E’ in sintesi quel piano strategico che ANIS propone da tempo?
“Più che un piano è una visione diversa, un metodo di lavoro nuovo: ci sono sempre le riforme, ma le trasformazioni che si stanno rivelando necessarie sono nuove, ne emergono di nuove ogni giorno. Prendiamo l’esempio della sostenibilità: è un concetto che ANIS ha fatto suo anni fa, proponendo modelli e programmi basati, anche graficamente, su un’economia sana che sostenga il welfare e stimoli la crescita di tutto il sistema, anche delle competenze, e che venga a sua volta spinta e ricambiata da servizi pubblici ottimali e da un’amministrazione amica delle imprese e non focalizzata solo sul ruolo concessorio, autorizzativo o sanzionatorio. Oggi questo concetto è esteso a tutto, dall’economia all’ambiente, ma è tutto collegato: la responsabilità delle imprese ricade quindi sui lavoratori e le loro famiglie, ma anche sull’impatto ambientale, che riguarda sia le aziende che chi lavora e vive in un determinato territorio. Il passaggio culturale è enorme, perché tale responsabilità non è vista come colpa, ma al contrario, palesa un nuovo ruolo delle imprese nella società, dando loro una duplice valenza, sia per quanto riguarda la creazione di ricchezza, che di benessere della società, compreso il benessere dell’ambiente in cui vivere”.
La maggioranza sembra averla anticipata questa volta, annunciando che “il 2022 sarà l’anno delle riforme”.

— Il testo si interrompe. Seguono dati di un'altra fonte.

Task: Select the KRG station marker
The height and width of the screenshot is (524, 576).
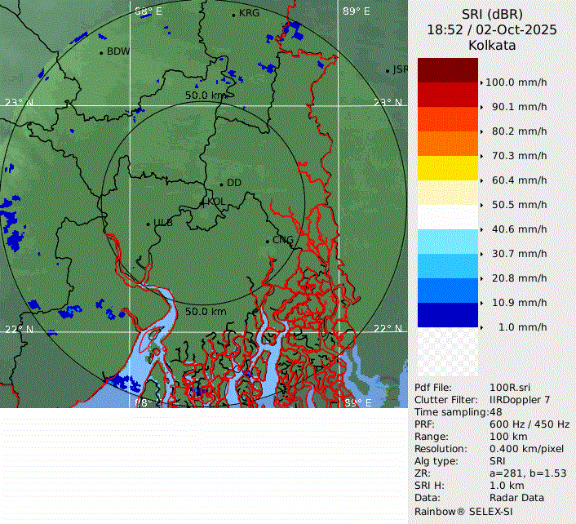Action: point(233,15)
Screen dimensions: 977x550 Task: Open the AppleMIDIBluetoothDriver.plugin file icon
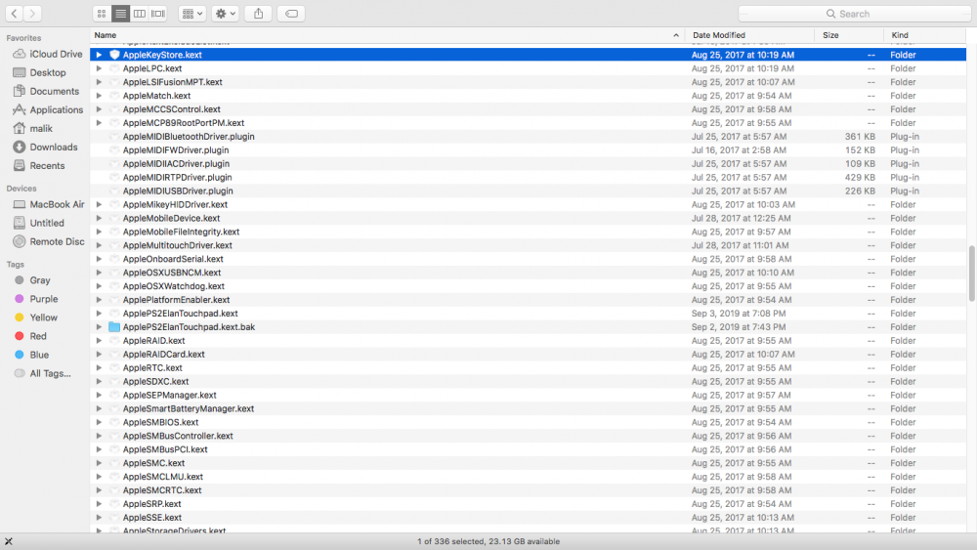click(x=114, y=137)
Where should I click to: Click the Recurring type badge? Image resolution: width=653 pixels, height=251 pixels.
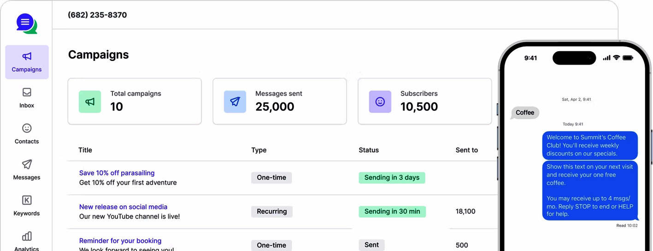coord(272,212)
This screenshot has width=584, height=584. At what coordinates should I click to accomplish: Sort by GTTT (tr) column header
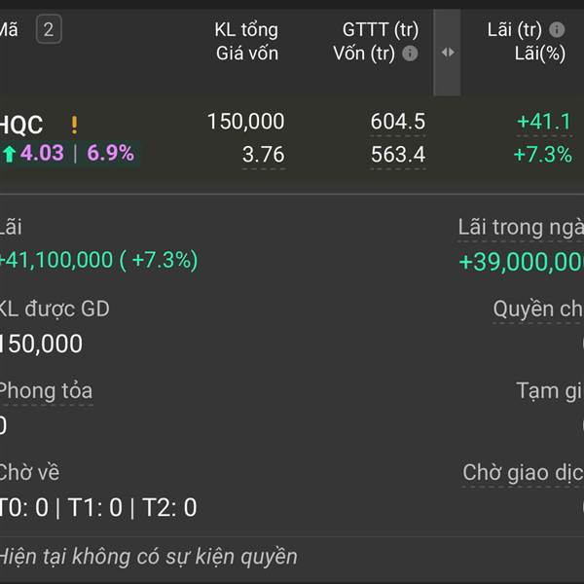pos(380,30)
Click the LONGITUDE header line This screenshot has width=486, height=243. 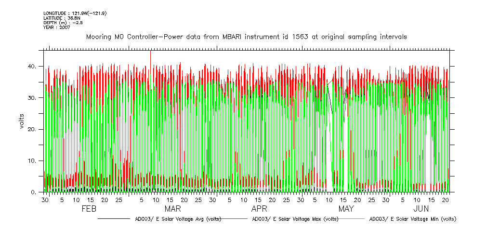point(75,13)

“In verità mi sembra il titolo di una mia intervista di qualche anno fa, ma non mi interessano i primati, bensì che le cose da fare si facciano, presto e bene. Se hanno scritto così in quel comunicato congiunto, ci aspettiamo azioni conseguenti e di certo ANIS, come sempre, non farà mancare il proprio contributo di idee, competenze ed esperienze. Così come non mancheremo di stimolare e pungolare il Governo su questi temi, come abbiamo fatto anche l’anno scorso quando proprio in questo periodo ci annunciarono un cronoprogramma che poi purtroppo non abbiamo visto, né sulla carta né nei provvedimenti. Al di là delle difficoltà causate dalla pandemia, ci saremmo aspettati di più, ma diamo atto anche che qualcosa è stato fatto: gli interventi per il sistema bancario, ad esempio, hanno iniziato ad arrivare, anche se per completare il tutto mancano ancora diversi passaggi. La riforma del mercato del lavoro ha iniziato a muovere i primi passi e l’auspicio è che si possa anticiparne il completamento rispetto all’ipotizzato 2024. Sulle pensioni la discussione è in corso, mentre invece sulla spending review aspettiamo che si aprano i confronti. L’agenda delle riforme sarebbe già piena così, ma l’elenco è molto più lungo e, come detto, abbiamo di fronte anche delle nuove sfide. La recente diatriba sull’aumento delle tariffe, ad esempio, solleva alcuni interrogativi che come ANIS avevamo già posto da tempo: qual è la strategia energetica del nostro Paese? Mentre gli altri Paesi progettano impianti di biogas, accendono termovalorizzatori, installano depuratori e arrivano a rivedere perfino la tassonomia degli investimenti sostenibili introducendovi il nucleare, noi non abbiamo ancora normato la cogenerazione industriale e restiamo totalmente dipendenti dall’esterno per tutti gli energetici, oltre allo smaltimento dei rifiuti. E’ un ritardo che possiamo trovare in ogni aspetto della nostra economia, basti pensare al digital: se sommiamo questi nuovi cambiamenti alle riforme già note, possiamo dire che il 2022 non dovrà essere solo l’anno delle riforme, ma di una positiva rivoluzione del nostro sistema economico e sociale”.